The most important factor in value investing is buying stocks at cheap price. In fact, If you aren’t buying stocks at a discount, you aren’t really value investing. Today, I would like to introduce one of the tools that will help you buy stocks cheaper than anyone else: shorting put options.

What is an option?

There are 2 kinds of options: call option and put option. A call option is the right to buy a stock while a put option is the right to sell a stock at a certain price, the strike price, until a cert date, the expiration date. For example, say you buy a call option for stock A with a strike price of $10 and it is set to expire on May 26th, 2017. This option would let you buy stock A at $10 until May 26th, 2017 regardless of the current stock price.

The main advantage of buying an option is that it provides leverage with limited downside risk. In the example above, you can earn 100% return on an option as opposed to a 20% return in stock purchase, if the option price is $1 and the price of stock A increases to $12. The downside risk is limited because you can simply let the option expire and lose $1 if the price of stock A doesn’t go above the exercise price.

The main disadvantage of buying an option is that the time frame of investment is rather short (2 years at longest) and you can lose your money pretty easily. An option becomes worthless, a 100% loss, if the stock price does not reach the exercise price until the expiry date comes. When you purchase a stock, you can hold and wait even if the price goes down.

How can I use shorting put options in value investing?

Shorting a put option means you are selling the put option. In other words, you are selling the right to sell the stock at the strike price. If the buyer exercises the option, you are obligated to buy the stock at the strike price. In a sense, you are “buying” the stock at the (strike price – price of the put option).

Let me show you a real life example. Recently, I’ve been laying eyes on Big Lots, Inc. (BIG), a discount retailer in the U.S. The company is quite profitable and its earnings are growing. The stock has a payback period of less than 10 years and the stock is traded near its 52 week low at $48.16 per share as of March 24, 2017.

I’m interested in buying stock in the company but I’m thinking of shorting a put option instead to get a “discount”. Though there are many options of Big Lots, Inc. I will discuss the following put option in particular.

Selling this put option at $3.5 would mean that “I am receiving $3.5 to sell the right for someone to force me to buy the stock at $47.5 until Jul 21, 2017”.

There are 2 scenario in terms of return.

1.            The stock price remains above $47.5 until Jul 21, 2017.

In this case, the put option would not be exercised because the stock price is above the exercise price. I get to keep the $3.5.

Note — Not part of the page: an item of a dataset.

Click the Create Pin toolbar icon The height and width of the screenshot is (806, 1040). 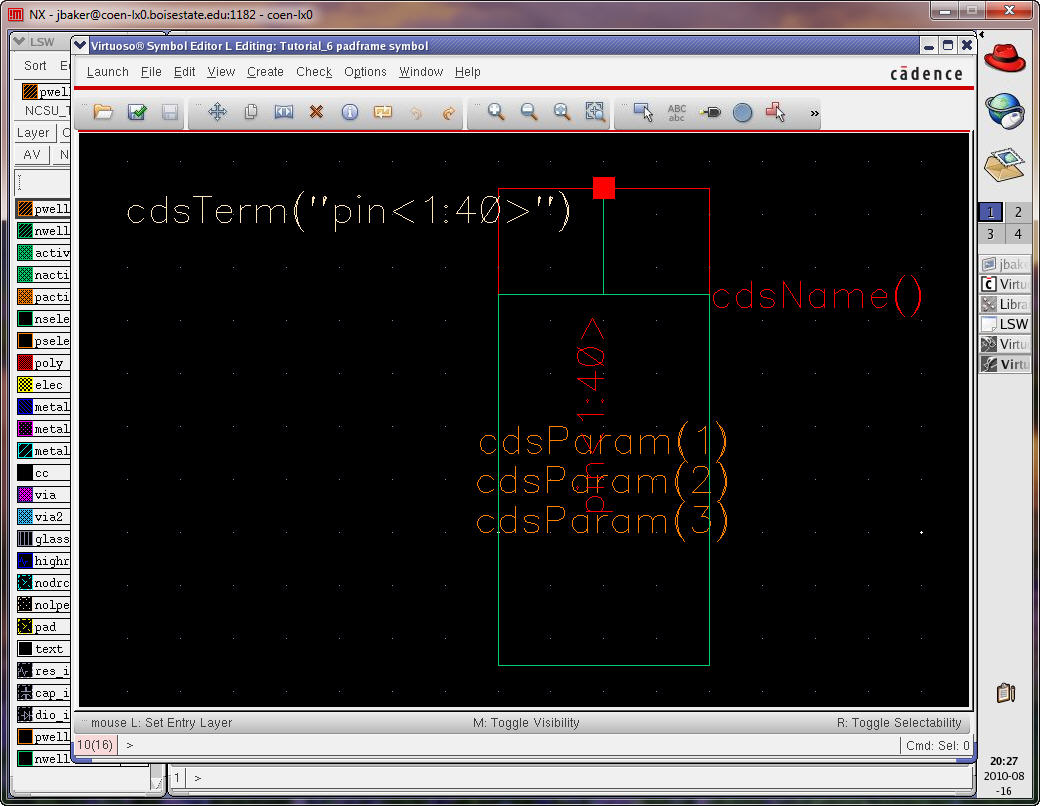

In a sense, I get 7.4% return on $47.5 in 4 months. About 24% annualized return.

2.            The stock price becomes lower than $47.5 before Jul 21, 2017.

In this case, I keep the $3.5 but I would be forced to buy the stock at $47.5, even though the actual price is lower.

In a sense, I get to buy the stock for $44 ($47.5 - $3.5), which is about an 8.5% discount from the current stock price ($48.16).

In either scenario, I will be happy. In one scenario, I get 24% annualized return. In another, I get to buy the stock 8.5% cheaper than today’s price.


Even though I said that I can buy a stock at a discount by shorting its put option, it’s not entirely true. In the example above, say if the stock price goes to 0 before July 21, 2017, I am still forced to buy the stock at $47.5. I instantly lose $44 ($47.5 - $3.5).

I could also lose the upside potential as the stock price could go well above $51.66 (current stock price + option price) before July 21, 2017. For example, if the stock price increases to $53, I would’ve been better off buying the stock because I would have gained $4.84 ($53 – current stock price) which is more than $3.5, the money I made by selling a put option.


Sometimes you get to “buy” stocks at more than a 10% discount depending on the market situations. Even though shorting options is not a common practice and can be considered as an advanced technique, it is a very useful tool that can enhance your portfolio performance.